> [Requirements]
**A.** Decide whether each statement agrees with the Byron chronology, answering yes or no and quoting the words that settle it: (i) Cawthorn had issued four editions of English Bards while Byron was out of England; (ii) Byron met Hobhouse at Canterbury; (iii) Byron's mother died before he could set out for Newstead.
**B.** Continue the Byron chronology from its final entry, keeping its date-then-event format.

> [Source excerpt]
________________________________________
Chronology Entry

1811 March The Scourge publishes Hewson Clarke's very personal attack on Byron and his English Bards.
July 14-17 Byron arrives in London after an absence from England of a little more than two years.

He begins to address his financial affairs as well as to renew old friendships.

Byron delivers Hints from Horace to the printer Cawthorn. In Byron's absence from England, Cawthorn had put out four editions of English Bards. At the time of Byron's arrival, the fourth edition is almost sold out.

Dallas is disappointed with Hints from Horace, but responds enthusiastically to the cantos of Childe Harold.

According to Marchand, Dallas owed his positive response to CHP to Walter Wright's assurances that the poem would sell (279).

Wright, a former Consul General of the Ionian Islands, had received praise in English Bards for his Horae Ionicae.

July 17-19 Byron meets Hobhouse, now a captain in the Militia, at Sittingbourne.

The pair tour Canterbury and its vicinity.

July 19-23 Byron returns to London where Hodgson visits him. Byron then visits Henry Drury at Harrow.
July 23 Back in London, Byron works with Hanson to arrange his debts with the moneylenders.

Dallas wishes to take CHP I and II to a publisher, though Byron is reluctant, he eventually agrees.

Byron considers taking legal action against Clarke for libel (see March).

August 2 Byron receives news that his mother is ill, and he makes arrangements to travel home to Newstead, borrowing 40 from Hanson.

Lady Byron's condition worsens, and she dies before Byron is able to leave for Newstead.

August 3 Charles Skinner Matthews, one of Byron's Cambridge friends, drowns in the Cam.
August 10 Byron receives news that John Wingfield, a Harrow friend, has died.
August Byron drafts his will.
End of September Byron visits his Lancashire estate.
October 9 Byron returns to Newstead.
________________________________________
Target position records

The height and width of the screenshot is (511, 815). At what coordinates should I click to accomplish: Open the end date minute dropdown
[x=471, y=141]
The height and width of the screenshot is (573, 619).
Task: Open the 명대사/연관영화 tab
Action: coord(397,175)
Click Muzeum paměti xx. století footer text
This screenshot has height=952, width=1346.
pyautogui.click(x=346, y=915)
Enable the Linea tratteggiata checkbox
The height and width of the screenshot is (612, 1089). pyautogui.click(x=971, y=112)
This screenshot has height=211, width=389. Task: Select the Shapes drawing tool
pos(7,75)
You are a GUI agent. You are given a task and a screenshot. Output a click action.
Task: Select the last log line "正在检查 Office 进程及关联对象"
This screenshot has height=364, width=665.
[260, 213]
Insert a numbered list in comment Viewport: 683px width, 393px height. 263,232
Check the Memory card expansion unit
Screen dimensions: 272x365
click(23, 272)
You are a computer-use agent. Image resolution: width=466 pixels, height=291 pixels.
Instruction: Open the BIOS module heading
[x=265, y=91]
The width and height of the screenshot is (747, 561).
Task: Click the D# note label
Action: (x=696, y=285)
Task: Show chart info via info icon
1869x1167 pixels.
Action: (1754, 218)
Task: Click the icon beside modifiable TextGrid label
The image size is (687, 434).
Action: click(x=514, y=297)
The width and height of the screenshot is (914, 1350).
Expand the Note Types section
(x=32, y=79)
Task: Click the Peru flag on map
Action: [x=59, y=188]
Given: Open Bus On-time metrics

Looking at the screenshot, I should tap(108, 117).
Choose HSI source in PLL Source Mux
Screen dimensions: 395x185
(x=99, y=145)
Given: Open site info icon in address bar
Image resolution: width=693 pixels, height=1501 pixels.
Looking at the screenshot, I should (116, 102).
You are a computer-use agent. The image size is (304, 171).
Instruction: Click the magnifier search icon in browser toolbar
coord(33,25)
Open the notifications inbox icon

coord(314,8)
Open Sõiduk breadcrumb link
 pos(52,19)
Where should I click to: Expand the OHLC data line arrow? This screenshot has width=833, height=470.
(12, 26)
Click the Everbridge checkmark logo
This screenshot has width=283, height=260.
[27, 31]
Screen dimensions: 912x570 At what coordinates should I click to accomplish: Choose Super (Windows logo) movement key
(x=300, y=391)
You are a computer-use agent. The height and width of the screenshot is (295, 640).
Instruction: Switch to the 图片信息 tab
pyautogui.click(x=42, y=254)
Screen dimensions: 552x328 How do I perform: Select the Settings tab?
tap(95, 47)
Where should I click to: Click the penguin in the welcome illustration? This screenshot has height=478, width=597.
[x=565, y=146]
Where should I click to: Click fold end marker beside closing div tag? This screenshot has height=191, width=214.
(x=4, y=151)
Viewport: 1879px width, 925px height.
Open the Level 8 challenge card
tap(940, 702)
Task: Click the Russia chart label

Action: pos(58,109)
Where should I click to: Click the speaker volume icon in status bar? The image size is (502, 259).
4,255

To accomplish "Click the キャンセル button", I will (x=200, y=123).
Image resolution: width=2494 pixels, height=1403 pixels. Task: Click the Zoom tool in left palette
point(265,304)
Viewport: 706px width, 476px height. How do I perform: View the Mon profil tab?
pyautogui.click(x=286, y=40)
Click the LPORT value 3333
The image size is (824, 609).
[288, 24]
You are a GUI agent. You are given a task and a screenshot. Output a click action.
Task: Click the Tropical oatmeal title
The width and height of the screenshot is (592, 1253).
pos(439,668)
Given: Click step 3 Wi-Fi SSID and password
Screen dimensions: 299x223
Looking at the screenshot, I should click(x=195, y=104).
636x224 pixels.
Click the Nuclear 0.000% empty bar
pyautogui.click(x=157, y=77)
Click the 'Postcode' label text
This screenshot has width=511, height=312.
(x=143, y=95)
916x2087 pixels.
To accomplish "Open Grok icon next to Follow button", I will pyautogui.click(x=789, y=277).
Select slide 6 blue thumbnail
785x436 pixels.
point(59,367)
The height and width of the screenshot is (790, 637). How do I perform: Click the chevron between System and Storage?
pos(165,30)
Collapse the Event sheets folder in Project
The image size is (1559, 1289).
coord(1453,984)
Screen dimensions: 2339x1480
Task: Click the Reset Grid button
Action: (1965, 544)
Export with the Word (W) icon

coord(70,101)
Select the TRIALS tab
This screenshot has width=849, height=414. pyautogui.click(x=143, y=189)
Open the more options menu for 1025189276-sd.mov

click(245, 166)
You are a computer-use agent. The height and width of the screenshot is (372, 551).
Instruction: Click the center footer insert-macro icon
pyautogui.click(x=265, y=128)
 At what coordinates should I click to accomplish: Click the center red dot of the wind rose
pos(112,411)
________________________________________
> [Answers to each task]
**A.**
(i) Yes: "In Byron's absence from England, Cawthorn had put out four editions of English Bards."
(ii) No: "Byron meets Hobhouse, now a captain in the Militia, at Sittingbourne."
(iii) Yes: "she dies before Byron is able to leave for Newstead."

**B.**
On his return, he receives news that John Edleston, the Cambridge chorister, died the previous May

October 11 Byron writes "To Thyrza" and "Epistle to a Friend."
October 16 Byron visits Davies at Cambridge.

Byron receives a challenge from the poet Thomas Moore who had been offended by parts of English Bards.

October 29 Byron arrives at 8 St. James' Street, London.
November 4 Byron meets Thomas Campbell and Thomas Moore at the home of Samuel Rogers, where the company discusses literary topics.
November 14 Soldiers called out to stop the rioting of unemployed weavers in Nottingham. The rioters had been breaking the new wide frames that had put many of them out of work.
End of November Byron visits Hodgson at Cambridge. He invites Hodgson and William Harness, an old Harrow favorite, to spend Christmas at Newstead.
Early December Byron returns to London.
December 9 An additional 900 cavalry and 1,000 infantry called to Nottingham to quell the frame-breakers.
December 9-14 Byron sees a variety of plays and players: Robert Coates as Lothario in a farcical version of Rowes's Fair Penitent; a performance with Mrs. Siddons, and Kemble's performance in Coriolanus.
December 19 Byron, Hodgson, and Harness travel to Newstead.



Chronology Entry

1812 January 8 Two additional regiments of soldiers called in to stop the Nottingham frame-breaking riots.
January 11 Byron returns to London for the opening of Parliament.
January 15 Byron takes his seat at Parliament.
January 20 Byron is appointed to a Parliamentary committee to hear appeals on writs of error.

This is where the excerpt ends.